I am often awestruck by her contentment. If nothing interesting is going on, she makes something up and believes it, or maybe saw something like it on TV or overhears others talking about it, and assumes it was happening to her.
I had to laugh when I visualized this 98 year old woman speeding down the highway following a school bus ....
My mother has always had a positive attitude and expected life to be fun and an adventure. Who could have thought this would continue into advanced AD with total dependency on others for all the necessities of life?
I think those who do not or cannot speak must have an entirely different kind of Dementia. I can see how hard it would be not to get answers, not to get any feedback. Oh how I hope for a cure.
Hi - just need to jump in and say a few more thing,
I go to my parents almost always on Tuesdays. Other times also, for illness, dr. appts. and such. Well, I went this Tuesday. Needless to say, I did not get much done at their house (bills and taxes), because my dad is getting worse, pretty suddenly. And my moms slight dementia, is getting worse.
But, this is tax time and my dad usually is having a cow right now, hurrying me to get the taxes ready to go to the CPS. He used to help a little bit.
I made the mistake of mentioning that it was tax time 2 weeks ago, so at least once every time i go to their house, he says something. But gets it all mixed up! Well, this Tues. he thought that he would not have his after lunch nap, and help me do taxes. We have been collecting all in papers for tax time, I just need to bring them home and work on them - the CPA and I already talked about filing an extention. But, we cannot tell my dad yet, or he would get really anxious about that!!!
So, now to what I started out to say: He was sitting in the chair, just looking at papers, and not knowing what was what, and he started talking in weird sentences! They seemed to be real words, but slurred and used in the incorrect order, so as not to make any sense!!! :<
I told him that he need to go and have a nap, and he got up and could not walk by himself (the week before, he could) And probably still can, someimes walk... But, this time, I was yelling for my mom to come and help me, because I could not hold him up and was trying to get him to his bed. It took both my mom and me, about 10 min. to hold him up and walk him and I just let him fall on the bed.
So, this is getting scary here... Scares my mom too, but she will not admit it!
Yall take care, and dont mind me, I can go on and on!
I have noticed the women in my FIL's AD lockdown unit tend to be very talkative while the men seem content to sit in their chairs and say very little. Yesterday we took our son to visit his grandfather.
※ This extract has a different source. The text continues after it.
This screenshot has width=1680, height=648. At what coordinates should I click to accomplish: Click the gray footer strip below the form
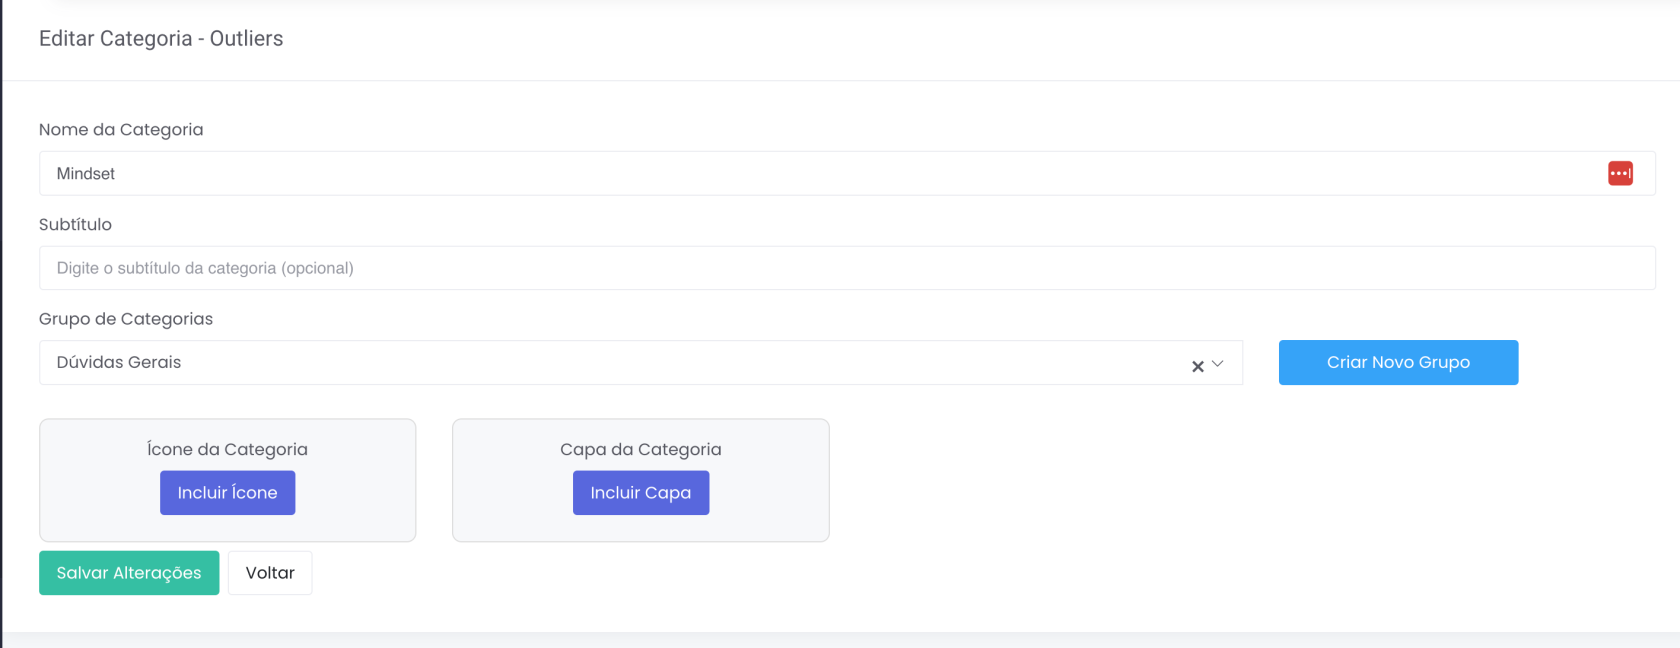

Needless to say, he did not know our son, but he did know my husband and me. He said very little and seemed to have something in his mouth the entire time we were there.
While we were there we were approached by three different women. One thought the AD unit was a farm and wanted my son to buy it. One wanted to hire my husband to do some work for her--preferably on a beach somewhere and the other asked our help in finding a "monk". They were so sweet. I would rather have my FIL talking about anything no matter how silly than to have him just stare at us and not say anything.
Wannabe and Jane,
Do you think your father could have had a mini-stroke? Or is this typical for him when he doesn't get rest?
I can't tell you how many times I've had the same thoughts.....I'd much rather he talk about "something" than say nothing and stare with the blank look. But we don't have a say in the process, do we? It's odd how the effects of the alz are so different from person to person.